## The task
Using the passage about a family's German connection, answer yes or no to each statement below and quote the words that decide it. 1. The writer lets her son wear tights under his clothes in winter. 2. Homeopathy was invented in Germany. 3. The children hold American passports.

You might have noticed that our family has a German connection. I mean, my kid is named, “Otto,” right? And we don’t just say it like “Odd-dough.” That’s too American. We stand up straight while shouting firmly and with very, very hard, “T’s”: “Ott-toe!” We frighten each other when we express our love: “Ich hab dich LIEB!” My children are familiar with variety of sausages and can explain the appropriate mustard and meat* combinations. They wear Dirndls and Lederhosen. For a woman who hails from California, I am doing my best to embrace both their cultures and raise them as little Bretz’l waving, Apfel-schorle drinking, Hausschuhe wearing Kinder. (With straight white teeth and winning smiles, that is. They do hold American passports, after all).
However, we don’t embrace every German stereotype. Like I don’t allow my son to wear tights under his clothes in the winter. My daughters might have house-shoes, but we usually run around bare-foot, much to my in-laws’ horror. I don’t force them to dress for every possible weather condition at all times. We do not return every single soda bottle back to the original store of purchase for our “Pfand.” And we most definitely do not pride ourselves on our use of “alternative” medical therapies. To quote my hero, Paul Offit, (Do You Believe in Magic?) there’s medicine that works and medicine that doesn’t. Aspirin comes from a plant, as do morphine and digoxin. I’m not saying we don’t respect “natural” products. But we don’t waste our time listening to claims that can’t be backed by scientific studies.
Homeopathy was invented in Germany. Plenty of studies have shown it is no better than placebo and sometimes can even be harmful, but that doesn’t stop many Germans from proudly spending their hard won Pfand on bottles of the stuff. Go to any “wellness” center in Germany and you’ll find scores of nearly naked people—young and old alike—soaking in sulfur baths and lying motionless under infrared lamps. It’s all a bit weird, to be honest. Sometimes downright scary depending on the level of nakedness. I mean, I’m all about relaxation but I don’t believe that salt-water baths will cure arthritis or that a week at the ocean is a solid remedy for pneumonia.
I believe in science. Which means I believe in vaccines.

## Extracted material
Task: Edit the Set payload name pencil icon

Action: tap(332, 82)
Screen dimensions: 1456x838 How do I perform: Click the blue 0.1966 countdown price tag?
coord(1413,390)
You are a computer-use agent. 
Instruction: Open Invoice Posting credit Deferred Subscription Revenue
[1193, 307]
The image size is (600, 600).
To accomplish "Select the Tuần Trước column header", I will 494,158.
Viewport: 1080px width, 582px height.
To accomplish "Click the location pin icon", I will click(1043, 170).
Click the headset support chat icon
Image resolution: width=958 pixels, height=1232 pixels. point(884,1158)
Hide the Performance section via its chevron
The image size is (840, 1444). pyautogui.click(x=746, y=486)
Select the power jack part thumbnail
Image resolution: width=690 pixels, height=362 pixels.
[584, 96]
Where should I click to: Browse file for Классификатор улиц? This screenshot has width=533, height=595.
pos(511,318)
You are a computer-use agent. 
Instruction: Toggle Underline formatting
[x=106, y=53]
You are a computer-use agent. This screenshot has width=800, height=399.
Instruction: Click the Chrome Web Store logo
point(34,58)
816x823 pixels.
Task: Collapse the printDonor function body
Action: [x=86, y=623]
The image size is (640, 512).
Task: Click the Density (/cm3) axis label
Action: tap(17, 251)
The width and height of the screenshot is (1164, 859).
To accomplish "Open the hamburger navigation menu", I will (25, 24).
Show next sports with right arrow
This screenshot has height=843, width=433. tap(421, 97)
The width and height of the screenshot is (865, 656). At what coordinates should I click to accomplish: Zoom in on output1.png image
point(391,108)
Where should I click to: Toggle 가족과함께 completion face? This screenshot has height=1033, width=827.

## Response area
1. No: "Like I don’t allow my son to wear tights under his clothes in the winter."
2. Yes: "Homeopathy was invented in Germany."
3. Yes: "They do hold American passports, after all"